When Things Go Wrong
Molecular interactions occur every second of every day, within each of the billions of cells that make up the human body. Many of them serve to sustain life, performing one or more critical duties that enable a cell to serve its purpose within the body. However, when something goes awry within these interactions, the function can become altered, and disease can occur.

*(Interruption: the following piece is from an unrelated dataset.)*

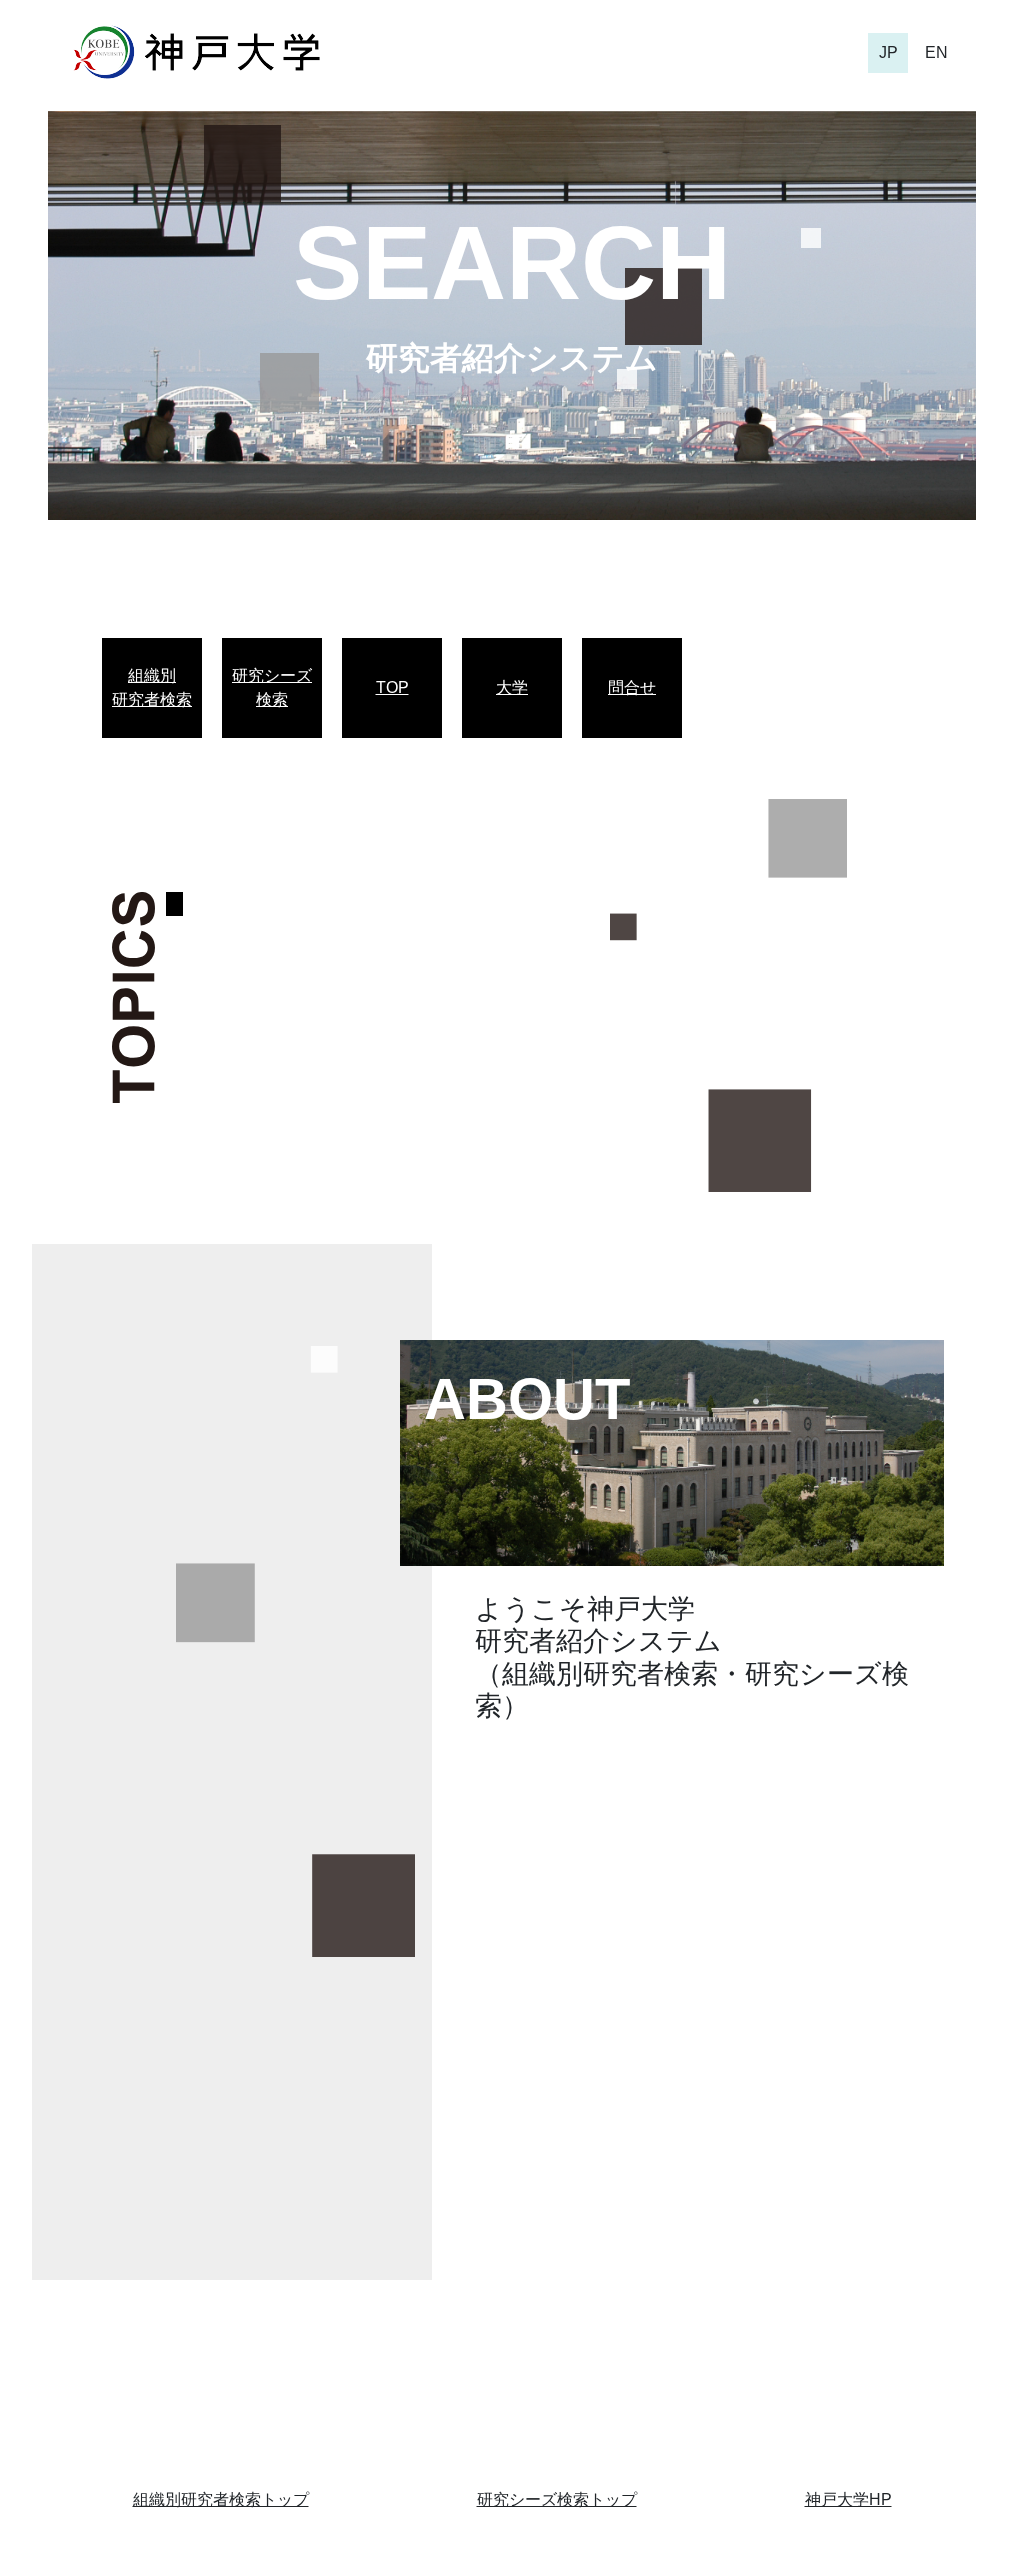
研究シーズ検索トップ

While the human genome mapped out the genes that code for these interactions, researchers found that it is just as important to understand which interactions sustain health and which lead to disease. As the cell's most active component, gene-encoded proteins serve as the most frequent participator in molecular interactions. Knowing the importance of these molecular interactions inspired a team of researchers to begin building a reference map that describes protein-protein interactions.
HuRI Map of Molecular Interactions
Beginning in the mid-1990s, over 80 researchers from the US, Canada, Israel, France, Spain, and Belgium collaborated to build a map of the human proteome. This map is known as the Human Reference Interactome, or HuRI, and it maps 8,275 proteins that participate in 52,569 interactions. While other human proteome maps list and describe as many proteins as possible, this map specifically references gene-encoded proteins involved in protein-protein interactions.
Through protein interrogation, the HuRI was able to increase the amount of mapped interactions vastly. To do this, researchers created co-expressed proteins within yeast cells that mirrored nearly every protein in the human proteome and monitored yeast cell growth to identify potential interactions. After an astounding three billion tests, HuRI's map more than tripled the researchers' knowledge of the human interactome, providing an easily accessible, open-source map available to other scientists.
Why HuRI Is So Important
The majority of a cell's molecular interactions take place between proteins, including disease-causing interactions. However, researchers had definitive proof of a very small subset of this vast array of interactions. With HuRI's completion, researchers can use the interactome's information to predict the nature of unknown proteins and the purpose of their interactions.
Known as the "guilt by association principle," researchers can accurately predict protein function based on current interaction data. In other words, if two proteins are structurally similar and have similar interaction partners, their structure and interactions are very likely the cause of a similar biological process. By identifying a protein's interaction partners, HuRI has identified important new functions for little-known proteins in essential cell activities such as cellular transport and cell death.
While the current HuRI has mapped just 2 to 11% of all protein-protein interactions, researchers are already utilizing it to study the molecular interactions that lead to disease. In combination with genome sequencing, HuRI's interactome information can reveal not only which genes lead to the expression of a disease but the particular changes in protein-protein interactions that reveal its root cause. As a result, further study may lead to the development of therapeutic compounds that may slow or halt these interactions, treating disease symptoms or even preventing disease altogether.
Identifying the protein interactions and networks behind disease mechanisms could help reveal new therapeutic targets for a wide range of fatal diseases like cancer, Alzheimer's Disease, and even infectious diseases. As the scientific community begins this new era of investigation, HuRI will continue to serve as a critical resource.